Wonderful big jumbo drills under there, great load-haul and dumping, but unfortunately not mechanised is the roof bolting and it has become a bit of a bottleneck. So, the Australians have got to come in now and try and straighten this out.

Moodley: The simple argument for mechanisation is that it improves productivity?

Creamer: Improves productivity enormously, but we are not used to it. These big jumbo drills are fantastically expensive things and they need to be utilised properly. We know that college graduates operate these things in other countries, so we need a big upskilling. It is human resource now that needs to come to the party. Great ore-body great equipment but human resource needs to come to the party.

Moodley: Perhaps AMCU will get its demands of R12 500 pay if the workers are skilled.

Creamer:  Yes, I spoke to one of the machine operators there and asked how much does he earn? He said R50 000 a month. Never mind R12 500 they go way beyond that.

Moodley: So skills is the answer to creating jobs and having long lasting jobs.

An urgent call has gone out to the government to use the South African Defence Force to stop illegal miners from wrecking some of South Africa’s richest gold mines.
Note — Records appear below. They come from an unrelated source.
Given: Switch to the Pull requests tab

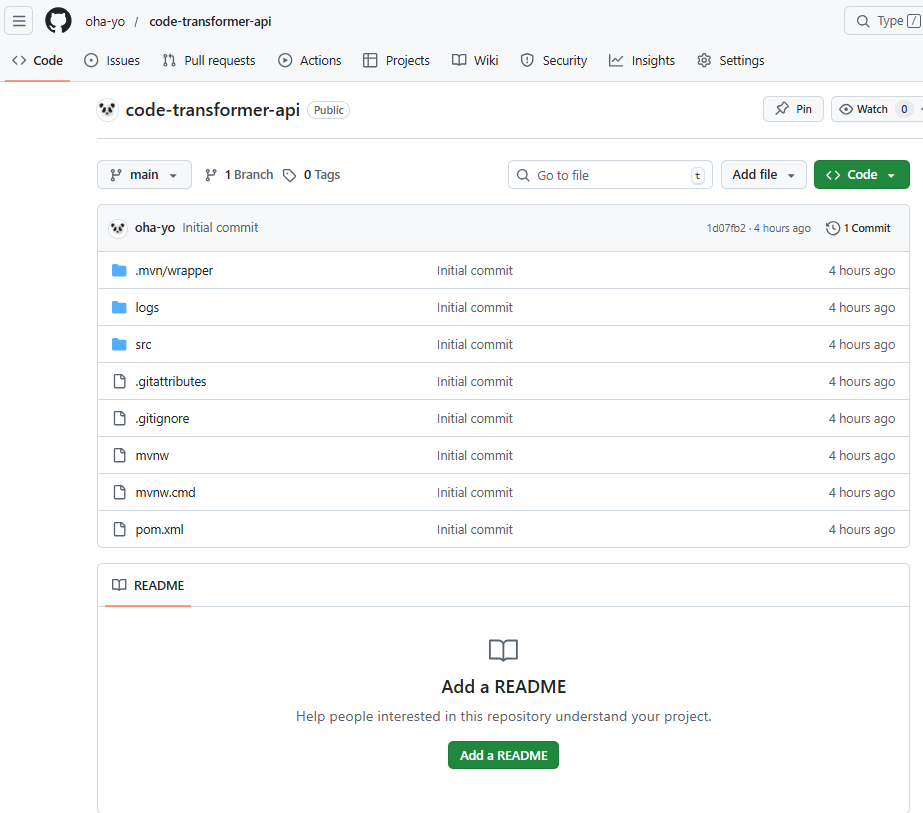Looking at the screenshot, I should click(208, 61).
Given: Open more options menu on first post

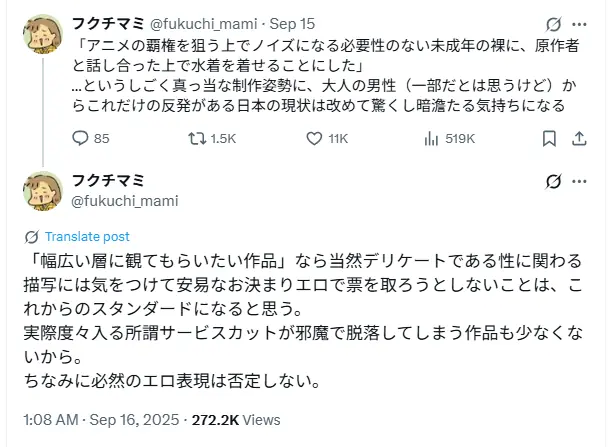Looking at the screenshot, I should point(580,25).
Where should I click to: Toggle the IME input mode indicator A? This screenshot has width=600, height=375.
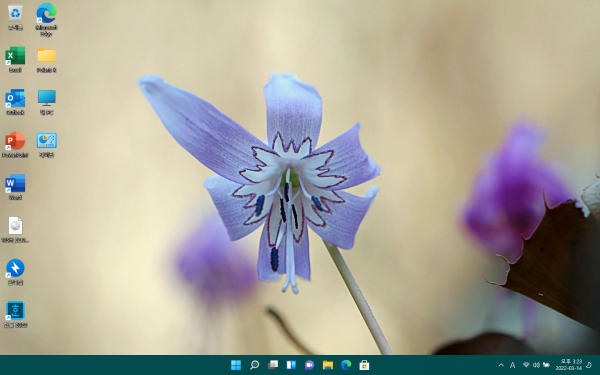[512, 365]
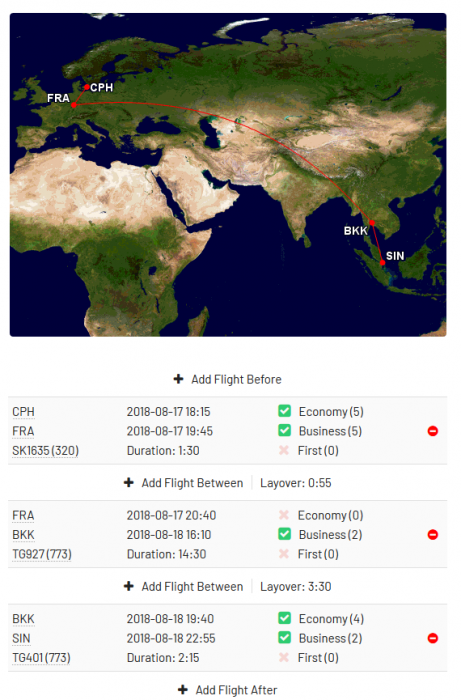The image size is (461, 700).
Task: Open flight number SK1635 (320) details
Action: pos(46,451)
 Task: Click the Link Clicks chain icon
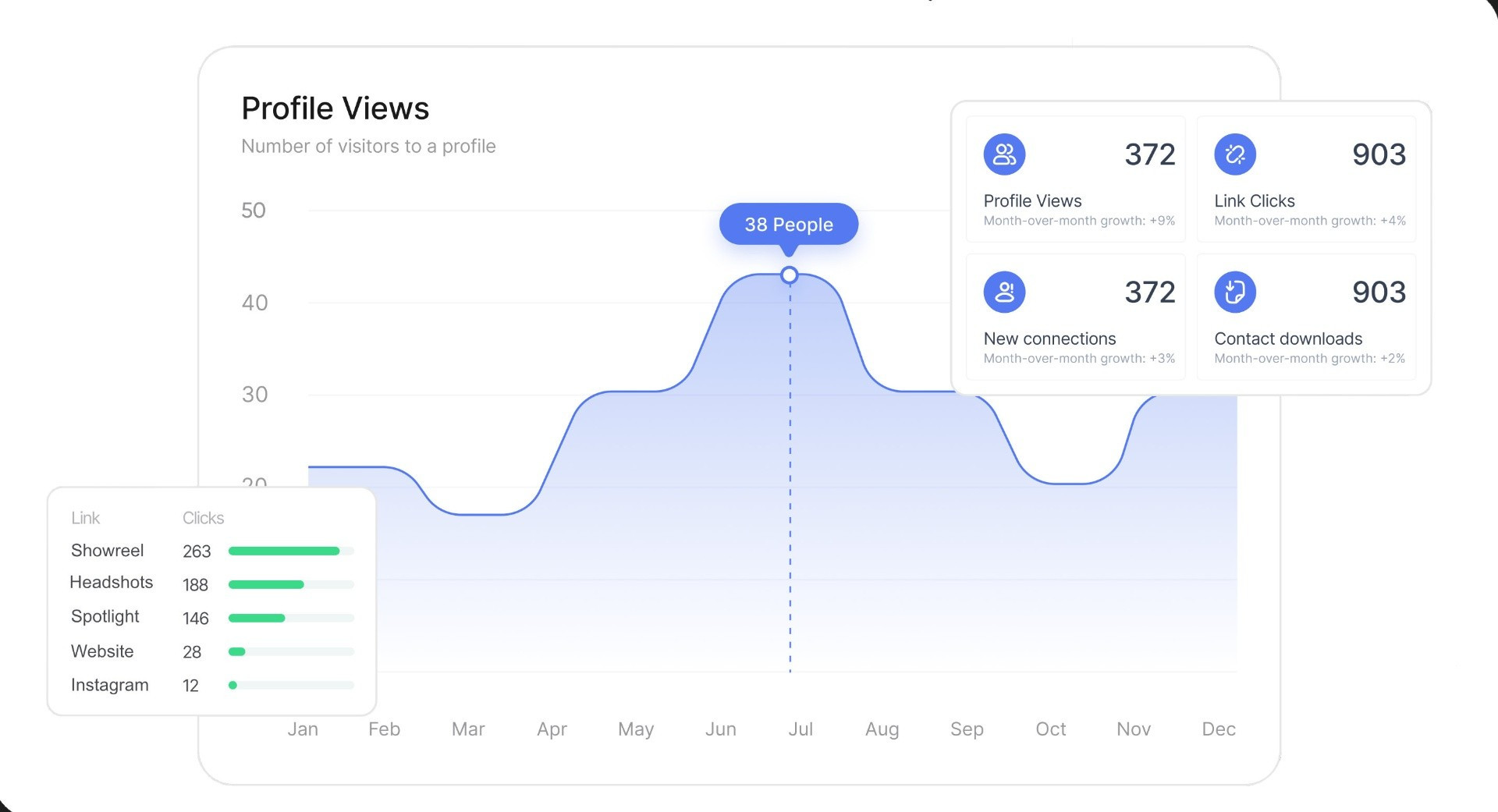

Creamer: This was shocking, the top South African producer of gold at the moment Sibanye, with a very good profit, big dividend, their head Neal Froneman, said don’t think that this illegal mining is only taking place in abandoned mines, it is taking place in his mines. It has got to such a scale it is literally war.

He said that it would not be inappropriate to bring in the SANDF to stop these illegal miners from wrecking some of our riches South African gold mines. Froneman is talking about not only people from outside, but he is saying that there is an element within his own employee base that when they extensively have gone on leave, they are not on leave, they use that leave to go underground and they mine for their own account.

It has got to a point where at times they cut the blasting lines, they turn over the ore boxes. So there is a weird statement being made by the illegal miners, why should they make themselves so well known under there? Is this not a political statement being addressed? Behind this all of course is very wealthy syndicates who are inducing all this and driving it from the background. Those Mr Bigs have to be caught.